◆ **What you will do**
A. From the passage on G42's Intelligence Grid, reproduce the part that begins with the words containing "This isn’t a" and ends with "the Intelligence Grid.".
B. According to the passage on G42's Intelligence Grid, how many people did the Supercharged summit bring together?
C. Please write the next part of the passage on G42's Intelligence Grid, starting after its final sentence.

Hospitals that anticipate your arrival. Roads that re-route before congestion builds up. Emergency responders guided not just by instinct, but by satellite data and real-time intelligence. Services that don’t feel like systems at all—but like intuition, made visible. 

This isn’t a product pitch or a sci-fi scenario. It’s the framing for what G42—the Abu Dhabi-based artificial intelligence and advanced technology group—is calling the Intelligence Grid.  

From edge sensors and sovereign cloud systems to generative models and analytics tools, each component in this grid is designed to integrate and support a broader system. The aim is not automation for its own sake, but thoughtful coordination between people, machines, and data to improve how everyday systems function—often in ways that are seamless and unobtrusive. 

This concept was front and center at Supercharged, G42’s flagship summit held earlier this month, which brought together over 2,400 employees, partners, and global heavyweights, including OpenAI’s Sam Altman and Microsoft’s Brad Smith.  

According to G42, the Intelligence Grid is a connected system of technologies designed to deliver intelligence, on demand and at scale. It’s not something you open or prompt, but something that underpins everything—as G42 put it, it’s “an invisible layer of intelligence” that’s accessible, sovereign, and woven directly into the systems that shape modern life.

(Stored items)
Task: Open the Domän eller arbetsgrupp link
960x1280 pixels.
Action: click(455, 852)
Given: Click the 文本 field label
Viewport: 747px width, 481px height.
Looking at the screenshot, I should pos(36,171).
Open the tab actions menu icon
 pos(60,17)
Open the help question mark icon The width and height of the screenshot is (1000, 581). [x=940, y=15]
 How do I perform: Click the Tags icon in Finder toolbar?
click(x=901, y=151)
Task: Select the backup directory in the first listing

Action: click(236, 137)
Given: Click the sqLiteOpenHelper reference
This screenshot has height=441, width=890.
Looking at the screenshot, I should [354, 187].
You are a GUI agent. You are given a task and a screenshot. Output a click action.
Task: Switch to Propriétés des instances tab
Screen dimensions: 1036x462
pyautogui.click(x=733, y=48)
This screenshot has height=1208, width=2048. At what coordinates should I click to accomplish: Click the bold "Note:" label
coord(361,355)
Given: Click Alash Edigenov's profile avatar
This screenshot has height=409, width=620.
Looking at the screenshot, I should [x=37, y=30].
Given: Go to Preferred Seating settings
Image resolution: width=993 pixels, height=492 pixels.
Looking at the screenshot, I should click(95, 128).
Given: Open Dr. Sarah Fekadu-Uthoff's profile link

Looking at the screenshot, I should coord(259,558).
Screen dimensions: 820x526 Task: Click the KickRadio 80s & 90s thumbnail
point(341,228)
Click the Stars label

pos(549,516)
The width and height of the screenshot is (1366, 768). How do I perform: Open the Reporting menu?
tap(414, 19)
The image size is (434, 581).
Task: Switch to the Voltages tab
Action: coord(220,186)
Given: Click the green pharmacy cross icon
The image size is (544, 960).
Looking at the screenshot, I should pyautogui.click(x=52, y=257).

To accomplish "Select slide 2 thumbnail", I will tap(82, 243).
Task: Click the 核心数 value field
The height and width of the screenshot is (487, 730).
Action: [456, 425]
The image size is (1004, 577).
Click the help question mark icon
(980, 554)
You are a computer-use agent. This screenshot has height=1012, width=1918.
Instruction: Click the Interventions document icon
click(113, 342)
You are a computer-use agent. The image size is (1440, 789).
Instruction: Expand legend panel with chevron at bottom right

◆ **Results of the tasks**
A.
This isn’t a product pitch or a sci-fi scenario. It’s the framing for what G42—the Abu Dhabi-based artificial intelligence and advanced technology group—is calling the Intelligence Grid.

B. Over 2,400 employees, partners, and global heavyweights.

C.
What this means is AI that moves beyond the screen. Think public services that are responsive by default. Health systems that use predictive modeling to triage before a crisis. Smart mobility systems that reduce emissions through real-time adaptation. The Intelligence Grid, G42 says, is already enabling this kind of transformation across sectors—from energy to education to emergency response. 

The stakes, economically, are enormous. By 2030, AI is projected to contribute up to 14 percent of the UAE’s gross domestic product (GDP)—an estimated US$100 billion. But for G42, the Intelligence Grid isn’t just a growth engine. It’s also an opportunity to build inclusively—to augment human potential, rather than replace it, and to ensure that the benefits of AI aren’t limited to the privileged few. 

“Electricity was invented more than 140 years ago, yet today, millions of people across the Global South still live without reliable access to it,” Peng Xiao, Group CEO of G42, said in a statement. “As we now build the infrastructure through projects like Stargate UAE and the 5GW UAE-US AI Campus to distribute intelligence, we cannot afford to repeat that mistake. The Intelligence Grid must be designed from the outset to be inclusive, equitable, and universally accessible, so that the benefits of AI reach every corner of the world, not just the privileged few.” 

That infrastructure is already being assembled, piece by piece, across the different companies that make up the G42 ecosystem. Data centers from Khazna, for instance. Cloud and compute capabilities via Core42. Foundation models developed by Inception. Cybersecurity through CPX. Data analytics from Presight. Geospatial intelligence via Space42. Sensors and edge computing with Analog. And consumer-facing applications through AstraTech.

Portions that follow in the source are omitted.